(BRANO):
>>>

Sarà pure un bastardo, ma è uno dei nostri!

Franklin Delano Roosevelt, su Anastasio Somoza, dittatore del Nicaragua

I nostri valori

Era il 1939 quando il più amato fra i presidenti degli Stati Uniti rivolse ai suoi uomini queste parole rabbiose ma oneste. O, almeno, così riferirono in seguito alcune voci mai del tutto confermate. Di certo, essendo la patria della democrazia e della libertà ben poco restia a collaborare con regimi di estrema destra, la citazione attribuita a Roosevelt ci appare credibile. Come gli abitanti di Grecia, Spagna e Portogallo hanno imparato a loro tempo, al mondo ci sono due tipologie di dittatori: i nostri, a cui sono concesse enormi libertà (perché in fondo non sono poi così cattivi), e gli altri, cioè le varie reincarnazioni di Hitler da contrastare con ogni mezzo.

<<<

(DA SVOLGERE):
A: Riscrivi tutto ciò che va da "I nostri valori" fino a "con ogni mezzo." nel brano su Roosevelt e Somoza, sostituendo "dittatori" con "tiranni".
B: Secondo il brano, in che anno il presidente statunitense avrebbe rivolto ai suoi uomini la frase su Somoza?
Le voci riportate qui sotto provengono da una fonte diversa dal brano.

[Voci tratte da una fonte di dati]
>>>

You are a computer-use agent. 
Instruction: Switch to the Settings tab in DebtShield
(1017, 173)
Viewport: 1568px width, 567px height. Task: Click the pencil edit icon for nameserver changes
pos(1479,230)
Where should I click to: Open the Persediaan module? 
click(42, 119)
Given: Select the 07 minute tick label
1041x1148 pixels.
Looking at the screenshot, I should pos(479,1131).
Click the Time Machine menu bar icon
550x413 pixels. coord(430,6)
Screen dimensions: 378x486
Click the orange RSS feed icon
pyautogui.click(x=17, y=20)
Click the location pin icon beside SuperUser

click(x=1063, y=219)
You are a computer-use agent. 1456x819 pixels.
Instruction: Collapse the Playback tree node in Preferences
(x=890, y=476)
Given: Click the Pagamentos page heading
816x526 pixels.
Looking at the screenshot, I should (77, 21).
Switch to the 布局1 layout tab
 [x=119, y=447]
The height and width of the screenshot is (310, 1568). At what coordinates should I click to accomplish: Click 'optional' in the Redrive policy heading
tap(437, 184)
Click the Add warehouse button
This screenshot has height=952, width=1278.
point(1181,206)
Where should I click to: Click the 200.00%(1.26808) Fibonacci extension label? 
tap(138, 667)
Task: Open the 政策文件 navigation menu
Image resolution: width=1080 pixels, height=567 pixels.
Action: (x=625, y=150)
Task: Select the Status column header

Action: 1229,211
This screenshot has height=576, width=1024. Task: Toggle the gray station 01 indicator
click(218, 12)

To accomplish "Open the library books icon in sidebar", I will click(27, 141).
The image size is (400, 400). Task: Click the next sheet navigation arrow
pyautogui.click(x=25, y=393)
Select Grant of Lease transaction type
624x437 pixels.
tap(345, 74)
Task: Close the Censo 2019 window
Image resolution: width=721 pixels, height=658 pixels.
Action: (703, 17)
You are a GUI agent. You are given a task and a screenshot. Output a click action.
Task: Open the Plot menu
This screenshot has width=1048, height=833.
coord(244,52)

<<<

(RISULTATI ATTESI):
A:
I nostri valori

Era il 1939 quando il più amato fra i presidenti degli Stati Uniti rivolse ai suoi uomini queste parole rabbiose ma oneste. O, almeno, così riferirono in seguito alcune voci mai del tutto confermate. Di certo, essendo la patria della democrazia e della libertà ben poco restia a collaborare con regimi di estrema destra, la citazione attribuita a Roosevelt ci appare credibile. Come gli abitanti di Grecia, Spagna e Portogallo hanno imparato a loro tempo, al mondo ci sono due tipologie di tiranni: i nostri, a cui sono concesse enormi libertà (perché in fondo non sono poi così cattivi), e gli altri, cioè le varie reincarnazioni di Hitler da contrastare con ogni mezzo.

B: Nel 1939.